Cardio: 15 minute sets, 3 sets a day
The best stomach exercises in the world will not be nearly as effective if you do not combine them with some form of cardio. It takes a concentrated effort to burn fat along with firming up the abdomen muscles, and one without the other is only half the battle. Cardio exercises can be fun and convenient because many of them do not require any equipment.
- Walking or Running: Walking or running in place, around the block, or up and down stairs are just some examples of cardio movements.
- Bike Riding: You can add variety by doing aerobics or riding a stationary bicycle.
- Dancing: Dancing is also a great way to burn calories.
To boost the effects of your cardio program, try doing 10 to 15 minute sets of cardio exercises throughout the day. In total, you should be getting anywhere from 30 to 45 minutes of high intensity cardio for the day, four to five days a week, but by splitting them up into two or three smaller sessions, you will keep your metabolism at higher levels, burning much more fat in the process.
Flex and Tighten: at Home or at Work!
During your workouts, try to flex and tighten your abs while you are performing other exercises. Also, when you are waiting in between sets, flex your midsection and you will notice that the definition will be more apparent over time. You do not have to be working out to enjoy the effects of abs-flexing. You can do the same thing when you are sitting at work, while watching television, or even in a movie theatre. It is important to note that you do not want to hold your breath or contract your stomach so tightly that you interfere with proper breathing.
Exercises: Crunch and Twist
There are tons of exercises that will tone your midsection and give you that sculpted look you might be looking for. Although some of them can seem quite complicated or fancy, it is a good idea to keep things as simple as possible and stay with the time-tested basic movements that muscles respond to every time.
- Crunches: Crunches, reverse crunches, side bends, and leg raises are among the most recommended abdominal exercises.

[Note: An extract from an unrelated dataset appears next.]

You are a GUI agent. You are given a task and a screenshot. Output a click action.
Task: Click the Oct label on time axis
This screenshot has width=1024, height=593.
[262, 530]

- Twisting: Another solid movement for abdominal development is twisting. It can be done while holding a weightless barbell behind your head and across your shoulders. If you do not have a barbell, a broomstick works just as well. Twist from one side to the other and feel the abs tightening. This exercise also strengthens and tones the surrounding muscles of the midsection and obliques.
A good tip is to try doing four different exercises with little rest in between. You can do whatever number of repetitions for each exercise fits your personal fitness level. For example, 20 to 50 crunches, 20 to 50 side bends, 20 to 50 leg raises, and 20 to 50 twists. Remember to breathe in and out constantly and stretch before, during, and after every workout.